Além das sete capitais, ela deve se concentrar nas cidades altamente conectadas por via terrestre no Vale do Paraíba, entre São Paulo e Rio, como se pode ver no mapa. "Embora esse seja o pior cenário, ele pode auxiliar as autoridades a identificar áreas prioritárias para a alocação de recursos", conta o pesquisador, que já apresentou os resultados ao Ministério da Saúde e a outros gestores públicos.
"Ainda que as medidas que vêm sendo tomadas reduzam o fluxo de pessoas, a ordem das cidades e regiões a serem afetadas não deve mudar", afirma Gomes.
Esse mapeamento, em preparação para ser publicado em uma revista científica, confirmou ainda algo já esperado: a capital paulista tem potencial de contribuir mais para o espalhamento do vírus pelo país do que o Rio. Principal hub de conexões aéreas do Brasil, São Paulo gera um fluxo elevado de pessoas mesmo para as regiões geograficamente mais distantes. Caso o principal ponto de disseminação fosse a capital fluminense, os surtos demorariam mais tempo para atingir outros pontos do país, uma vez que o número de conexões aéreas entre essa cidade e outras é menor.
"Esse trabalho faz uma integração de dados difíceis de obter e usa uma metodologia que é o estado da arte para investigar doenças com potencial espalhamento global", comenta o físico Roberto Kraenkel, do Instituto de Física Teórica da Unesp (Universidade Estadual Paulista), que trabalha com modelos matemáticos ligados à ecologia e à epidemiologia. "O resultado é informativo de quais pontos no Brasil podem precisar de ações mais efetivas dos governos e das autoridades de saúde", diz o pesquisador da Unesp.
As capitais e regiões com maior probabilidade de desenvolver surtos do coronavírus mais cedo também concentram maior proporção de pessoas mais vulneráveis, com mais de 60 anos, constataram Gomes e seus colaboradores. "Existe uma coincidência entre a maior probabilidade de exposição e a concentração de população de risco", relata Gomes.
Essa maior vulnerabilidade, no entanto, não corresponde à maior capacidade de oferecer atendimento de saúde.
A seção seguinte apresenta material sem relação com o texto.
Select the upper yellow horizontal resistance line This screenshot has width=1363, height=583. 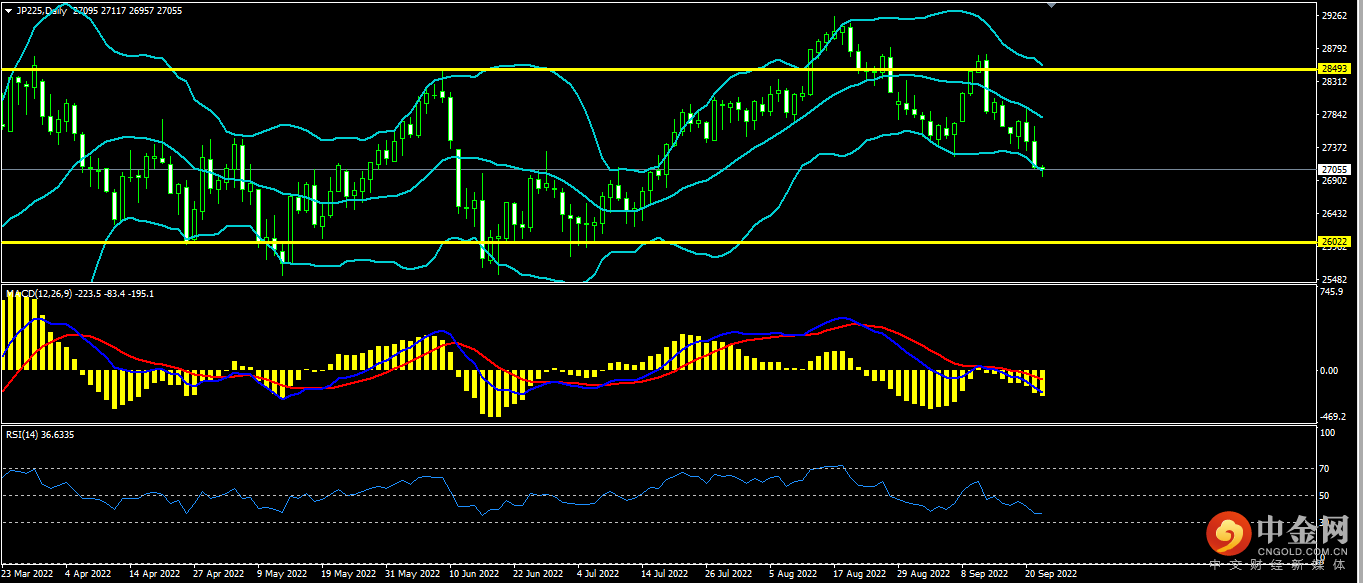pyautogui.click(x=600, y=69)
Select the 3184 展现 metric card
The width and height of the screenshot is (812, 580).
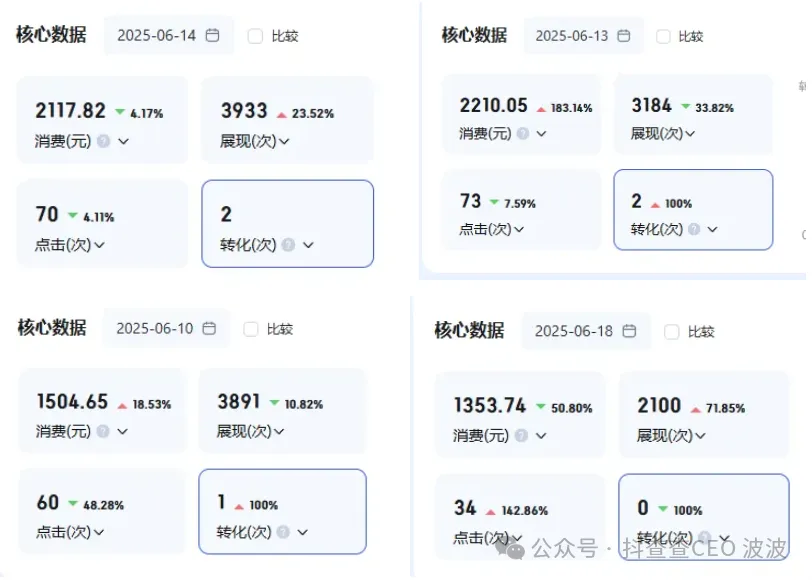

De acordo com o estudo, os leitos hospitalares comuns e complementares (de cuidados intermediários e de terapia intensiva) estão distribuídos de modo muito heterogêneo.
A maior parte das capitais sob risco de surto tem uma capacidade intermediária de atendimento. Dados do DataSUS (Departamento de Informática do Sistema Único de Saúde) indicam que a oferta média de leitos hospitalares no país é de 22 para cada 10 mil habitantes, bem inferior à dos 36 países mais ricos do mundo, que é de 47 por 10 mil, segundo relatório da Organização para a Cooperação e o Desenvolvimento Econômico (OCDE).
A proporção no Brasil de leitos complementares disponíveis, geralmente necessários para tratar a covid-19, a doença causada pelo novo coronavírus, é ainda mais baixa: 4 por 10 mil. Segundo Gomes, apenas o Distrito Federal se encontra numa situação mais confortável. "A disponibilidade heterogênea de leitos de UTI preocupa porque as capitais com maior probabilidade de contágio a partir de São Paulo eventualmente podem não estar aparelhadas para lidar com a epidemia", diz Kraenkel.
Atualmente, Gomes e seus colaboradores começam a analisar os cenários para uma segunda onda de disseminação do vírus, que começaria mais adiante. "Pretendemos avaliar o impacto das medidas de redução de mobilidade sobre a progressão da epidemia", afirma o pesquisador. "Queremos ter uma ideia de quanto tempo conseguiríamos ganhar com essas ações para que autoridades de saúde possam organizar a estrutura necessária para atender a população da melhor forma possível."